Lauderdale Mansions South is a block of 142 apartments in Lauderdale Road, Maida Vale, City of Westminster W9. Built in 1897, Lauderdale Mansions South was the first of a swathe of mansion flat buildings for the middle classes that spread across central Maida Vale in the 1897–1907 period.

The building's freehold company (in which all flat owners have a share) is unusual in that it is believed to be the only one in the UK whose constitution specifies a ‘first-past-the-post’ secret ballot for electing directors, with any shareholder being entitled to stand for election.

Lauderdale Mansions South is divided into 15 blocks, each with its own entrance hall leading to 8–14 flats. Behind the building lies a 1.5 acre communal garden in which there is also a meeting room for residents housed in a former Boiler House. The basement areas include storage units and bicycle storage areas.

Most apartments in the building are 950 to 1500 sqft. The upper floor flats have balconies overlooking Lauderdale Road, while lower ground floor flats back on to the communal garden.

For most of the 20th century the freehold of Lauderdale Mansions South was owned by the Church Commissioners, the property investment arm of the Church of England. But in 1989 the freehold was sold to the flat owners.

The freehold company is Manyplans Ltd, a subsidiary of Lauderdale Mansions (South) Ltd.

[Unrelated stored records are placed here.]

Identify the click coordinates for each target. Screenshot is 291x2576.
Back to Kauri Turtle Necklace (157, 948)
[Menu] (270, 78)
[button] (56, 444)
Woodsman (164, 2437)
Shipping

The articles of association are also unusual for companies of this type in that they specify that board meetings should be open to shareholder observers, and that board minutes should be made available to shareholders.

Sir Alec Guinness, whose best-known screen roles included playing eight different characters in Kind Hearts and Coronets, Colonel Nicholson in The Bridge on the River Kwai and Obi-Wan Kenobi in the original Star Wars trilogy, was born in a ground-floor flat in the building on 2 April 1914.

More recent former residents of Lauderdale Mansions South have included Kathryn Flett, Observer TV critic and star of the BBC’s Grumpy Old Women series, and Mary McCartney, celebrity photographer and daughter of Paul and Linda McCartney.

In 2009, Lauderdale Mansions South was featured in Channel 4 television's The Home Show.